Enzyme replacement therapy for mucopolysaccharidosis VI: a phase 3, randomized, double-blind, placebo-controlled, multinational study of recombinant human N-acetylgalactosamine 4-sulfatase (recombinant human arylsulfatase B or rhASB) and follow-on, open-label extension study.

Objective The objective of this Phase 3 study was to confirm the efficacy and safety of recombinant human arylsulfatase B (rhASB) treatment of mucopolysaccharidosis type VI (MPS VI; Maroteaux-Lamy syndrome), a rare, fatal lysosomal storage disease with no effective treatment. Study design Thirty-nine patients with MPS VI were evaluated in a randomized, double-blind, placebo-controlled, multicenter, multinational study for 24 weeks.

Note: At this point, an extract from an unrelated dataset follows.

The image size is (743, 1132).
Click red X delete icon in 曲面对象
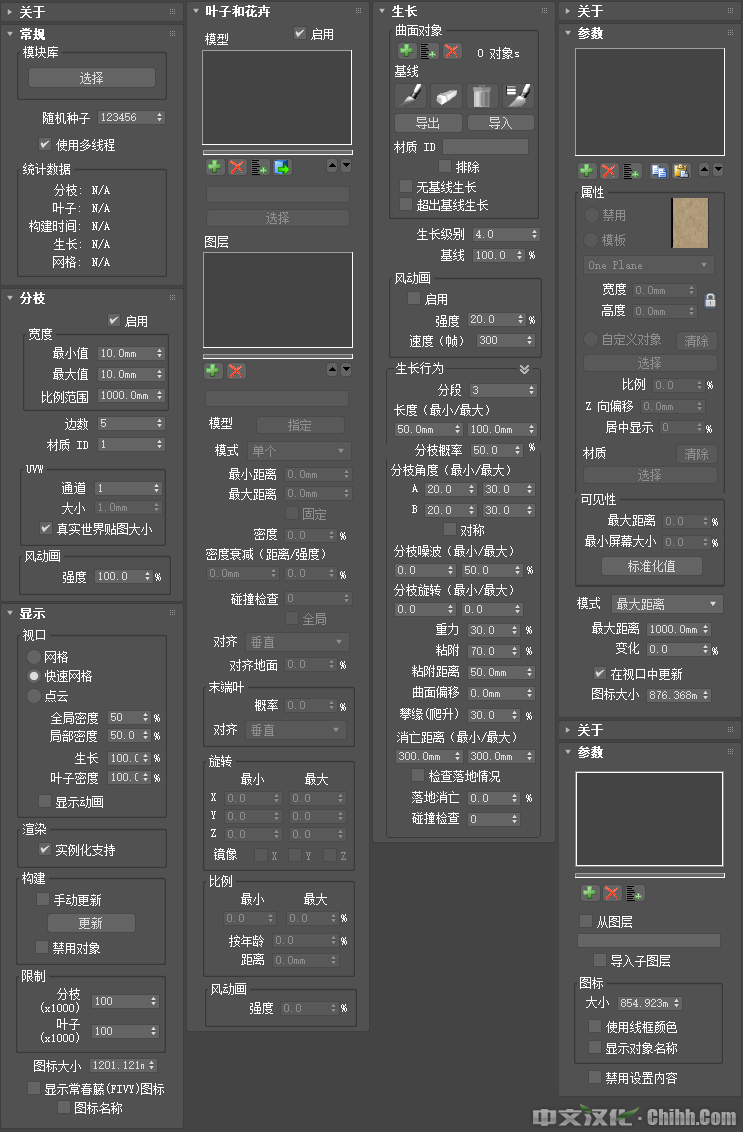click(x=452, y=51)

The primary efficacy variable was the distance walked in a 12-minute walk test (12MWT), whereas the secondary efficacy variables were the number of stairs climbed in a 3-minute stair climb (3MSC) and the level of urinary glycosaminoglycan (GAG) excretion. All patients received drug in an open-label extension period for an additional 24 weeks. Results After 24 weeks, patients receiving rhASB walked on average 92 meters (m) more in the 12MWT ( p = .025) and 5.7 stairs per minute more 3MSC ( p = .053) than patients receiving placebo. Continued improvement was observed during the extension study. Urinary GAG declined by -227 ± 18 μg/mg more with rhASB than placebo ( p Conclusion rhASB significantly improves endurance, reduces GAG, and has an acceptable safety profile.